(Beginning of Data extract)

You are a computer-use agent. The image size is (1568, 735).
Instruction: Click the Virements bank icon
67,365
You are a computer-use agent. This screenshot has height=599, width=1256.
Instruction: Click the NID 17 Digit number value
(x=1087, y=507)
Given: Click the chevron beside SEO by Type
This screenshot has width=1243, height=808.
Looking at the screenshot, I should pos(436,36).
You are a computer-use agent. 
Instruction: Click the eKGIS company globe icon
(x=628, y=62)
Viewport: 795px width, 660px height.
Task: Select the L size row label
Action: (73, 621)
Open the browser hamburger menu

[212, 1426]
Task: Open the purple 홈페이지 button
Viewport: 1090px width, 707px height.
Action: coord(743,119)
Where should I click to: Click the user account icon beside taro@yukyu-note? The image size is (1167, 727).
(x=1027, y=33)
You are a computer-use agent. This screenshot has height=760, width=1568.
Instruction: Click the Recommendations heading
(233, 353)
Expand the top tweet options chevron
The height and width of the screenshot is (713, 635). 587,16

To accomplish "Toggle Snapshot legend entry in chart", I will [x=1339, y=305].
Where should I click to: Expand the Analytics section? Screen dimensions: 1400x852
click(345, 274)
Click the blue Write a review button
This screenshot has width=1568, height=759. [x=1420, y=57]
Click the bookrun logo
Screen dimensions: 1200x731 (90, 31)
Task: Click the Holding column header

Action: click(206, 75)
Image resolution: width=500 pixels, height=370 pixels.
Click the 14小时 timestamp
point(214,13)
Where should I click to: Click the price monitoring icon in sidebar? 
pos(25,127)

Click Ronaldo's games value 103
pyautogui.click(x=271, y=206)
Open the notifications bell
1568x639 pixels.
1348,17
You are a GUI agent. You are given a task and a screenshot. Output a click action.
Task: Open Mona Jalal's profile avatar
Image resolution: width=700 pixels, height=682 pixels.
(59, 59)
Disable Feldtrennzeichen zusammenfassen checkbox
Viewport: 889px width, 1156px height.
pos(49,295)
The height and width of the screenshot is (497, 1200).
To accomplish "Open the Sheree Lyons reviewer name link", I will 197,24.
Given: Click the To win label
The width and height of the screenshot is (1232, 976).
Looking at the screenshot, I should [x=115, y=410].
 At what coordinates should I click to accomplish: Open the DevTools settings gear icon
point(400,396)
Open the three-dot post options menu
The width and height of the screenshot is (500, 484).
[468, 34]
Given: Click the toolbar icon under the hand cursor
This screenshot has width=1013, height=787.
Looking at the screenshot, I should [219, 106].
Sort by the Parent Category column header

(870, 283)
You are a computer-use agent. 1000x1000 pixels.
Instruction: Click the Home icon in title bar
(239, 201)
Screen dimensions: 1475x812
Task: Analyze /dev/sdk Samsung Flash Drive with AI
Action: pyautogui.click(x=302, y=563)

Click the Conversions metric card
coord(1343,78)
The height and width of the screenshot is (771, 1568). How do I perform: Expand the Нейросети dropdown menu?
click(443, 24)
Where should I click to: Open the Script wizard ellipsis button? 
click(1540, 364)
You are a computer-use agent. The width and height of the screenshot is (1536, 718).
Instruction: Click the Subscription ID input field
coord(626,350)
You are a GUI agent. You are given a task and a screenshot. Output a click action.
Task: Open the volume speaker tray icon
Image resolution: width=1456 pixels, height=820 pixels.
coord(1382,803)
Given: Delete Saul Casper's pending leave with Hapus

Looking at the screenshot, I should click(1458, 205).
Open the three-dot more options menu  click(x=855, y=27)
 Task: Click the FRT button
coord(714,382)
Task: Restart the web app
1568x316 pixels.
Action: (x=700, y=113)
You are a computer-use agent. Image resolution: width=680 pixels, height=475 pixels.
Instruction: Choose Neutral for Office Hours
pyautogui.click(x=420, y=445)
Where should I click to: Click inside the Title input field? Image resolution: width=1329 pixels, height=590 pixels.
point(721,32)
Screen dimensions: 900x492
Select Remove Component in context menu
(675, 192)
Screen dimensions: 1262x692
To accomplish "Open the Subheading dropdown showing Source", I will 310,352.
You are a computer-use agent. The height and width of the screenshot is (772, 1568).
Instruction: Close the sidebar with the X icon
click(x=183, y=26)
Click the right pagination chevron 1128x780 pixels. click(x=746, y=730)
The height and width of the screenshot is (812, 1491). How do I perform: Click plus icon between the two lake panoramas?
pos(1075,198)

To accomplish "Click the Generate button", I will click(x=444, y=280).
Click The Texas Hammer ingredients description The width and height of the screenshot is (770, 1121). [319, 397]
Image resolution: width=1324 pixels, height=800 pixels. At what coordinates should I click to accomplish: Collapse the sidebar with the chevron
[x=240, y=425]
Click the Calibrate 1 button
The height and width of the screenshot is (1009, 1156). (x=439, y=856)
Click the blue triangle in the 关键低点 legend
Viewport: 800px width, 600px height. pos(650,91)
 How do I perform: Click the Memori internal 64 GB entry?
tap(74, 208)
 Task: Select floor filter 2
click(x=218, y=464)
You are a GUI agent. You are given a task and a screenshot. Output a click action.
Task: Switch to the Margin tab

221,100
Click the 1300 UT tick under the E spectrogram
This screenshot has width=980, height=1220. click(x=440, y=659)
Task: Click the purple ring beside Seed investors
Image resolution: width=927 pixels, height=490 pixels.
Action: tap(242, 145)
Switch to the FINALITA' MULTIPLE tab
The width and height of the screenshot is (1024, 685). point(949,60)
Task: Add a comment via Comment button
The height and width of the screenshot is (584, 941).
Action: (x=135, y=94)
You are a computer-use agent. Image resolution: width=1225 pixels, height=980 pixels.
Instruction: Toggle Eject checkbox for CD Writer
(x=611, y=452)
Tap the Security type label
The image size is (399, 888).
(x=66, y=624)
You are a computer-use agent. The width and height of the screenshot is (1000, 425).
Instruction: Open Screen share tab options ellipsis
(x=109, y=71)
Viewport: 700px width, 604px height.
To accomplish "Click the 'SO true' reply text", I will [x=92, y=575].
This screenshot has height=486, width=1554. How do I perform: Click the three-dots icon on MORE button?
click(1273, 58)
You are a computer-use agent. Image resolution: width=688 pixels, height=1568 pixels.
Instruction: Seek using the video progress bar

(End of Data extract)

Copy out each line of the listing that holds "purple".

Written answer »
Task: Open the purple 홈페이지 button
Task: Click the purple ring beside Seed investors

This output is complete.